[Provided data — start]
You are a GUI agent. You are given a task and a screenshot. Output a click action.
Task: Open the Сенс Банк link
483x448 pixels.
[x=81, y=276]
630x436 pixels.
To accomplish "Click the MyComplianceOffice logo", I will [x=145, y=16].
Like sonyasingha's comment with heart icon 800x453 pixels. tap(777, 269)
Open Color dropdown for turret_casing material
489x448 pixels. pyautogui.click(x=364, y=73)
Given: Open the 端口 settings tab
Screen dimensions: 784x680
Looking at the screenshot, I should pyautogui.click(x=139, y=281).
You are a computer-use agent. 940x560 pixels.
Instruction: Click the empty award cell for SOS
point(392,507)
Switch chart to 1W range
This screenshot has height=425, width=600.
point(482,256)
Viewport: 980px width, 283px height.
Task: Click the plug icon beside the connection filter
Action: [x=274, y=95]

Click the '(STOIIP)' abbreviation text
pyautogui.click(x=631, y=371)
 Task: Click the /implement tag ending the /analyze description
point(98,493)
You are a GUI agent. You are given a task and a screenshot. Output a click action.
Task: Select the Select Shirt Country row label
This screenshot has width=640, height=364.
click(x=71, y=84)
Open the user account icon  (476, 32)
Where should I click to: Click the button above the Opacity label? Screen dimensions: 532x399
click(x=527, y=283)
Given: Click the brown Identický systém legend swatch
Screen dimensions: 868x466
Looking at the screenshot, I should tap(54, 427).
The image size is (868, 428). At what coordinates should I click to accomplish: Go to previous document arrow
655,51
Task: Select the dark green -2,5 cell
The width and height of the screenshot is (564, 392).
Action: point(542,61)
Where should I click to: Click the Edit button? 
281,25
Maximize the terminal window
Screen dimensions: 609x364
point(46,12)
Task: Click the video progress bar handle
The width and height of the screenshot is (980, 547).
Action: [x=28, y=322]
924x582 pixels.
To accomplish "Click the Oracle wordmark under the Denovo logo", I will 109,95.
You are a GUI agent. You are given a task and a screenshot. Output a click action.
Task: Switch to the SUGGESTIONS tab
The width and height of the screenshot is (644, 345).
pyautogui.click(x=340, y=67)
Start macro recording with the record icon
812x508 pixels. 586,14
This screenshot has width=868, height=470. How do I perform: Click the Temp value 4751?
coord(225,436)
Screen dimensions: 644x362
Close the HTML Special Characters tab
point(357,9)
[Provided data — finish]
The task:
Precisely as given, transcribe all of the entries above.

Response area:
You are a GUI agent. You are given a task and a screenshot. Output a click action.
Task: Open the Сенс Банк link
483x448 pixels.
[x=81, y=276]
630x436 pixels.
To accomplish "Click the MyComplianceOffice logo", I will [x=145, y=16].
Like sonyasingha's comment with heart icon 800x453 pixels. tap(777, 269)
Open Color dropdown for turret_casing material
489x448 pixels. pyautogui.click(x=364, y=73)
Given: Open the 端口 settings tab
Screen dimensions: 784x680
Looking at the screenshot, I should pyautogui.click(x=139, y=281).
You are a computer-use agent. 940x560 pixels.
Instruction: Click the empty award cell for SOS
point(392,507)
Switch chart to 1W range
This screenshot has height=425, width=600.
point(482,256)
Viewport: 980px width, 283px height.
Task: Click the plug icon beside the connection filter
Action: [x=274, y=95]

Click the '(STOIIP)' abbreviation text
pyautogui.click(x=631, y=371)
 Task: Click the /implement tag ending the /analyze description
point(98,493)
You are a GUI agent. You are given a task and a screenshot. Output a click action.
Task: Select the Select Shirt Country row label
This screenshot has width=640, height=364.
click(x=71, y=84)
Open the user account icon  (476, 32)
Where should I click to: Click the button above the Opacity label? Screen dimensions: 532x399
click(x=527, y=283)
Given: Click the brown Identický systém legend swatch
Screen dimensions: 868x466
Looking at the screenshot, I should tap(54, 427).
The image size is (868, 428). At what coordinates should I click to accomplish: Go to previous document arrow
655,51
Task: Select the dark green -2,5 cell
The width and height of the screenshot is (564, 392).
Action: point(542,61)
Where should I click to: Click the Edit button? 
281,25
Maximize the terminal window
Screen dimensions: 609x364
point(46,12)
Task: Click the video progress bar handle
The width and height of the screenshot is (980, 547).
Action: [x=28, y=322]
924x582 pixels.
To accomplish "Click the Oracle wordmark under the Denovo logo", I will 109,95.
You are a GUI agent. You are given a task and a screenshot. Output a click action.
Task: Switch to the SUGGESTIONS tab
The width and height of the screenshot is (644, 345).
pyautogui.click(x=340, y=67)
Start macro recording with the record icon
812x508 pixels. 586,14
This screenshot has width=868, height=470. How do I perform: Click the Temp value 4751?
coord(225,436)
Screen dimensions: 644x362
Close the HTML Special Characters tab
point(357,9)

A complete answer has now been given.